Collected data entries:
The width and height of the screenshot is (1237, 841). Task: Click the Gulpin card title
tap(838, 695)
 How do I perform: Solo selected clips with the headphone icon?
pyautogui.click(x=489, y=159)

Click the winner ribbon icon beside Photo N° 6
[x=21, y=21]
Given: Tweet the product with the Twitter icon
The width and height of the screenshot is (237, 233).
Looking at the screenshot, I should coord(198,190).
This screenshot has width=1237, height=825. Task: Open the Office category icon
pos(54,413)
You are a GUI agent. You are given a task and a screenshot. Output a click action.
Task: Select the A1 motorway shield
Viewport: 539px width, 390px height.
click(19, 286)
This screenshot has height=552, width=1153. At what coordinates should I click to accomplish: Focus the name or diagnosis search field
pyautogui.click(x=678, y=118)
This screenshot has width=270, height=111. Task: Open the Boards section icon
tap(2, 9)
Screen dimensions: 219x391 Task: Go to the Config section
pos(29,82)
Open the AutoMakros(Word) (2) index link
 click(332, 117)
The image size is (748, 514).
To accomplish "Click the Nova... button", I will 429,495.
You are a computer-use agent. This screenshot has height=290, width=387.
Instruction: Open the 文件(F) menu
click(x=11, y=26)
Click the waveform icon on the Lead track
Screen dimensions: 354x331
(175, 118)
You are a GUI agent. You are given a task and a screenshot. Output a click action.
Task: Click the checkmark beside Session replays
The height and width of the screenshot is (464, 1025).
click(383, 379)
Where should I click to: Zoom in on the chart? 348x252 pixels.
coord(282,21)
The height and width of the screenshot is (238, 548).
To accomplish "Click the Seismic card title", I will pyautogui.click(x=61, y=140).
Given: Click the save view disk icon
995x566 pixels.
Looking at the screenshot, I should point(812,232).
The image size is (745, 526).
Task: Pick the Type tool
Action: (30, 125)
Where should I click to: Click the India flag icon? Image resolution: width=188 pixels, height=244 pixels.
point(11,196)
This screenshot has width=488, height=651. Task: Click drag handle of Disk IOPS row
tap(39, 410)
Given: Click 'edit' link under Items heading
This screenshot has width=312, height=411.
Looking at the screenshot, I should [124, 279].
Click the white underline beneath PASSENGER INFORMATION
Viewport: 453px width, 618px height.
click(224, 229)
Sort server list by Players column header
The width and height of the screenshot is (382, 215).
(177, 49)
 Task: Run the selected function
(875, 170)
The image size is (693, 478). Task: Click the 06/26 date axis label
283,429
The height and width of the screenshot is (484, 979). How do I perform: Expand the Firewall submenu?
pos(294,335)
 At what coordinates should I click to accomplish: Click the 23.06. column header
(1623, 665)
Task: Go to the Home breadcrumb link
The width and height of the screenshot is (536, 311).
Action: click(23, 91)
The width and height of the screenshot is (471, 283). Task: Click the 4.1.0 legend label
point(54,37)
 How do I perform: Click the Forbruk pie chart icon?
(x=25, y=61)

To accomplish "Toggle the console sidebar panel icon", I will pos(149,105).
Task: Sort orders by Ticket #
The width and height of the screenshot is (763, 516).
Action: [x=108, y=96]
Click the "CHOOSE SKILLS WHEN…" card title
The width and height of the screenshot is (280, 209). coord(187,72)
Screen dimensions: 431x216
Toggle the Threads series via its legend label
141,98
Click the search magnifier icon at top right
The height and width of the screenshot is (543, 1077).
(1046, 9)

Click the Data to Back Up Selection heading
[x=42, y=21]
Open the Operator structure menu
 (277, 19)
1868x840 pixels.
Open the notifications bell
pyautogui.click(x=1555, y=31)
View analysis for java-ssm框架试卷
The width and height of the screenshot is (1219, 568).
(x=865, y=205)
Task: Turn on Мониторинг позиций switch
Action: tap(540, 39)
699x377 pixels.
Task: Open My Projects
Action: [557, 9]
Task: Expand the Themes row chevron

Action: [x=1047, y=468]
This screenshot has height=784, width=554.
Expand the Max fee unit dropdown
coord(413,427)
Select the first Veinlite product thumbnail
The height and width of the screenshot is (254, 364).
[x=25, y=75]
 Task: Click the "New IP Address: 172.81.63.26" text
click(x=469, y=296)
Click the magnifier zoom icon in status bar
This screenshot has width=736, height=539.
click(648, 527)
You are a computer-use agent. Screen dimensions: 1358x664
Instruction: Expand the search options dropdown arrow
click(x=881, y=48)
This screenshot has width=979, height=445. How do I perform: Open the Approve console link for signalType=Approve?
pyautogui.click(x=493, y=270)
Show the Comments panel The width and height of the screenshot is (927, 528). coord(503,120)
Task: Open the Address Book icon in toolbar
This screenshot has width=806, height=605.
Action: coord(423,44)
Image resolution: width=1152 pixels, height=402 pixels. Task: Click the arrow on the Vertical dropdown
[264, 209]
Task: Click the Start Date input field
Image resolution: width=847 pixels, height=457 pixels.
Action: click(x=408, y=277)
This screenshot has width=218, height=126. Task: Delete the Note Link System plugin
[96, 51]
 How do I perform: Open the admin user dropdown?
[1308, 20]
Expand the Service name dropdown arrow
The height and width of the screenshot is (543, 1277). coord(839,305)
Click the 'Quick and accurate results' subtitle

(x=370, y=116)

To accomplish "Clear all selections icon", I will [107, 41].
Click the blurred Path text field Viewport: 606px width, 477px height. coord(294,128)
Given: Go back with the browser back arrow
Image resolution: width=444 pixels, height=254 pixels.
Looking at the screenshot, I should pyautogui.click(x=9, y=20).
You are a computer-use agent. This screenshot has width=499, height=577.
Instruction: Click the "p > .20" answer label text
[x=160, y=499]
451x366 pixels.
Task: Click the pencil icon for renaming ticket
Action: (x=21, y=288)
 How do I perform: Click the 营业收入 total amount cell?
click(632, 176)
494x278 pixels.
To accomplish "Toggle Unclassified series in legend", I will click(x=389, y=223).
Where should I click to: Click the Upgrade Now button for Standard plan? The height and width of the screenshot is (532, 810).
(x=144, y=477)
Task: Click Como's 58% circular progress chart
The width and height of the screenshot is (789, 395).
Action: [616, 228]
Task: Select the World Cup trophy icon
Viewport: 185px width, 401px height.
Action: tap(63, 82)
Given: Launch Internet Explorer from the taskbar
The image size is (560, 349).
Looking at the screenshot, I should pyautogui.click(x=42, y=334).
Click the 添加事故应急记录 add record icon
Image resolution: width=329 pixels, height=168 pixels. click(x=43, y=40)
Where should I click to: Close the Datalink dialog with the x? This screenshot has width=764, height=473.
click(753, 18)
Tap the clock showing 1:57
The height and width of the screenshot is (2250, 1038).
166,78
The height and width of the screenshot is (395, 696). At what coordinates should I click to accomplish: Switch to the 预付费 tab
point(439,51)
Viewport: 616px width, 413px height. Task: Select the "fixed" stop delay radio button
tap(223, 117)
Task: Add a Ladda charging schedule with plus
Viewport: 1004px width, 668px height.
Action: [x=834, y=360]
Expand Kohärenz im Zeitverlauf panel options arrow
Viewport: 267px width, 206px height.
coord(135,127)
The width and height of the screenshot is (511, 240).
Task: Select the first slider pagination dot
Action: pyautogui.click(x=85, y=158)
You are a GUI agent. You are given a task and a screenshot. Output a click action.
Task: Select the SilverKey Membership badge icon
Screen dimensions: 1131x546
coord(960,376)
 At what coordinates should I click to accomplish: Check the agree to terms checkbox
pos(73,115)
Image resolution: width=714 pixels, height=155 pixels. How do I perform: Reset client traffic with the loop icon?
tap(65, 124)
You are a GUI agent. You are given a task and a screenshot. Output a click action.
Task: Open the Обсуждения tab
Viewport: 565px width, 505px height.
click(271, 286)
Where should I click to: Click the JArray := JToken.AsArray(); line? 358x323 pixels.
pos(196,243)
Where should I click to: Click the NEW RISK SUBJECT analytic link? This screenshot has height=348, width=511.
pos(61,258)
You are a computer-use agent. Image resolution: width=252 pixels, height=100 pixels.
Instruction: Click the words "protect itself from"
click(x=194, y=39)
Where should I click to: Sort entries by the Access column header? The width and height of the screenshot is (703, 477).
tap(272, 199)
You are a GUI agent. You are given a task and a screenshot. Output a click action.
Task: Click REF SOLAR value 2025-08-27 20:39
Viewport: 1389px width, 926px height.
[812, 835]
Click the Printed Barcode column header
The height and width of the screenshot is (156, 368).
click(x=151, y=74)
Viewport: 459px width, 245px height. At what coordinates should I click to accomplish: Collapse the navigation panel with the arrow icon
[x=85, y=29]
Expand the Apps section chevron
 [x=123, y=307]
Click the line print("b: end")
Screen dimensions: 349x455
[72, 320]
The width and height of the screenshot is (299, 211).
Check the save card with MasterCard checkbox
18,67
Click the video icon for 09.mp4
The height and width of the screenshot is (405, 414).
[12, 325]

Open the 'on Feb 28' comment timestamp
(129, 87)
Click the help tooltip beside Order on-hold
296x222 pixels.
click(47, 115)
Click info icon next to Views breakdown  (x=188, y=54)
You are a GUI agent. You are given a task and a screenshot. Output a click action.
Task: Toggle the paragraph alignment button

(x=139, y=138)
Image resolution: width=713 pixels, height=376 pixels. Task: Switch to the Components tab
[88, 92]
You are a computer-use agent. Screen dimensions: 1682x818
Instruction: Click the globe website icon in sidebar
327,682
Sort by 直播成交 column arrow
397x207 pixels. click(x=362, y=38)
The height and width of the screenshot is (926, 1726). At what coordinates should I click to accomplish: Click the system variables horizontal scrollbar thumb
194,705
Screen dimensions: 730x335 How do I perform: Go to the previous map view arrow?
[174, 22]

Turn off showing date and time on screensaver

Task description: Retrieve each line of the data in which the word "will" can be found.

Solution for this task:
To accomplish "Click the Nova... button", I will 429,495.
To accomplish "Click the Seismic card title", I will pyautogui.click(x=61, y=140).
To accomplish "Toggle the console sidebar panel icon", I will pos(149,105).
To accomplish "Clear all selections icon", I will [107, 41].
To accomplish "Toggle Unclassified series in legend", I will click(x=389, y=223).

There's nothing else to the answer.